During his meeting with Eastern Samar’s mayors and councilors, Dominguez also said they can tap the MDFO fund for their development projects.

“We also have the MDFO which provides long-term and low-cost loans for municipalities to build public markets, build water systems, build roads as well as also municipal halls,” Dominguez said. “We are very open to that and it’s our office that manages these funds.”

The MDFO administers the Municipal Development Fund (MDF), a special revolving fund that was established for relending to local government units (LGUs) to enable them to tap funds from local and international sources for the implementation of their respective development projects.

Meanwhile, with a programmed annual fund of at least P1 billion in the National Treasury, the PSF is intended to fund climate change adaptation projects of LGUs and accredited community organizations. The PSF Board, chaired by Dominguez, manages and administers the PSF.

This fund is on top of the annual appropriations allocated to LGUs for climate-change related programs and projects.

Among the activities eligible for funding by the PSF are projects on water resources management, land management, agriculture and fisheries, and health, and other activities that serve as guarantee for the risk insurance needs for farmers, agricultural workers and other stakeholders.

Dominguez and Ambassador Kim, accompanied by Evardone, flew to Guiuan last March 12 to conduct a site visit on the SNRDP.

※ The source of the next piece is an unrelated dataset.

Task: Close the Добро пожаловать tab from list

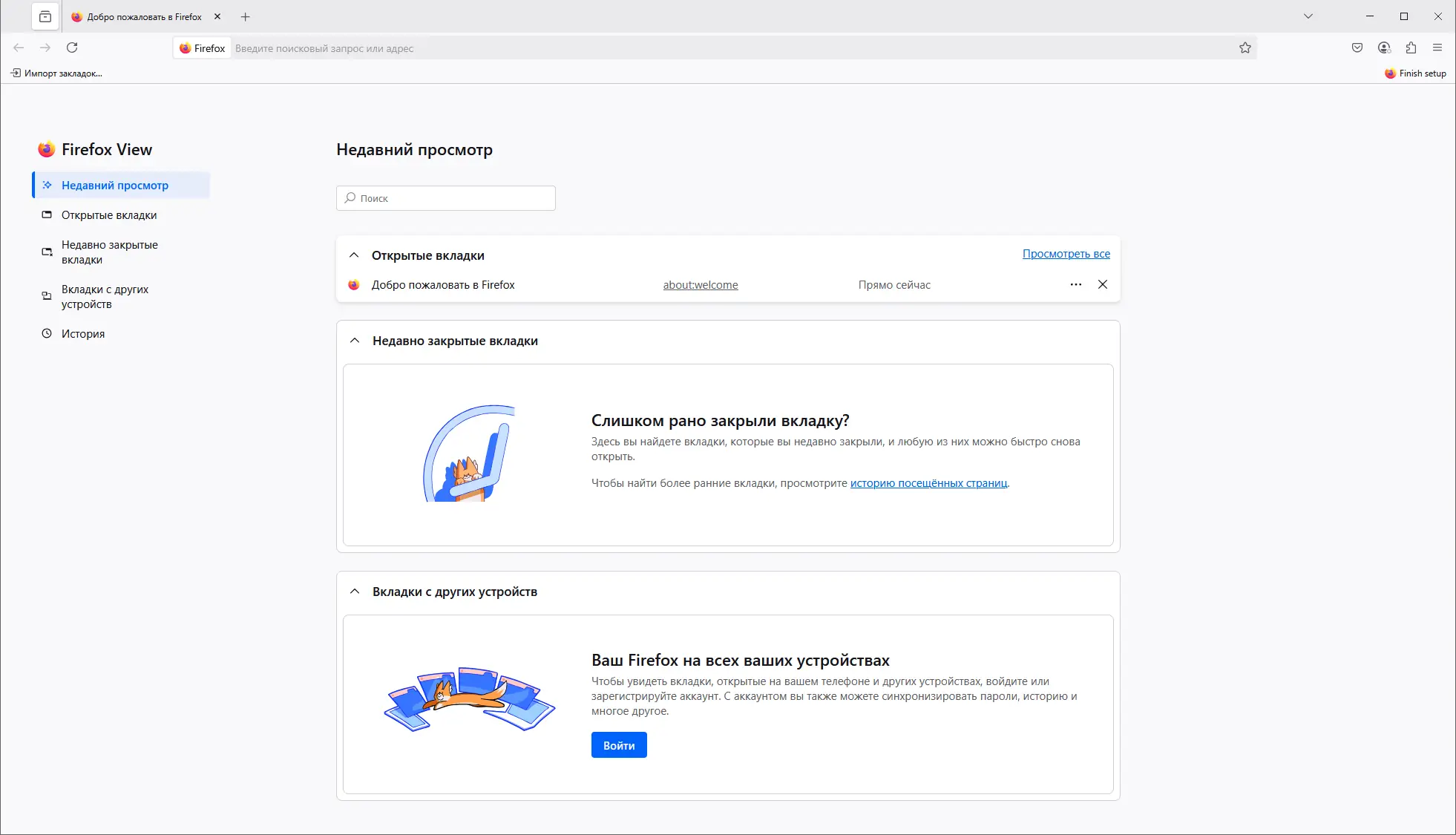Action: tap(1103, 285)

Funded by the MCC, a US foreign aid agency, the SNRDP spans 222.23 kilometers of roads and 61 bridges that have all been completed as of September 2016.

The SNRDP, which was part of the MCC’s first Compact agreement with the Philippines completed in 2016, involved the construction and rehabilitation of roads and bridges starting from Barangay Buray in Paranas, Samar, which connects Northern Samar to Eastern Samar, and ends in the town of Guiuan.

This project is among the development interventions that contributed to the rise of newly constructed commercial establishments such as hotels, fastfood stores, supermarkets, shopping centers and gasoline stations in Borongan City, Eastern Samar’s capital, according to a report by the DOF’s International Finance Group (IFG).

With the construction and improvement of roads and bridges under the SNRDP, travel time from Borongan City to Tacloban City in Leyte, the nearest highly urbanized city to the province, has been reduced from four to two-and-a-half hours, according to Evardone.

This has led to an influx of local tourists in Samar and Eastern Samar, with the Samar Island Natural Park reporting a 100 percent increase in the number of visitors last year.

Last March 7, Dominguez led the signing ceremony in Manila of the financing agreements between the PSF Board and four LGUs selected as the initial beneficiaries of the PSF.

These initial LGU-beneficiaries are the local governments of: 1) Lanuza, Surigao del Sur, 2) Del Carmen, Surigao del Norte, 3) San Francisco, Camotes Island in Cebu and 4) Gerona, Tarlac.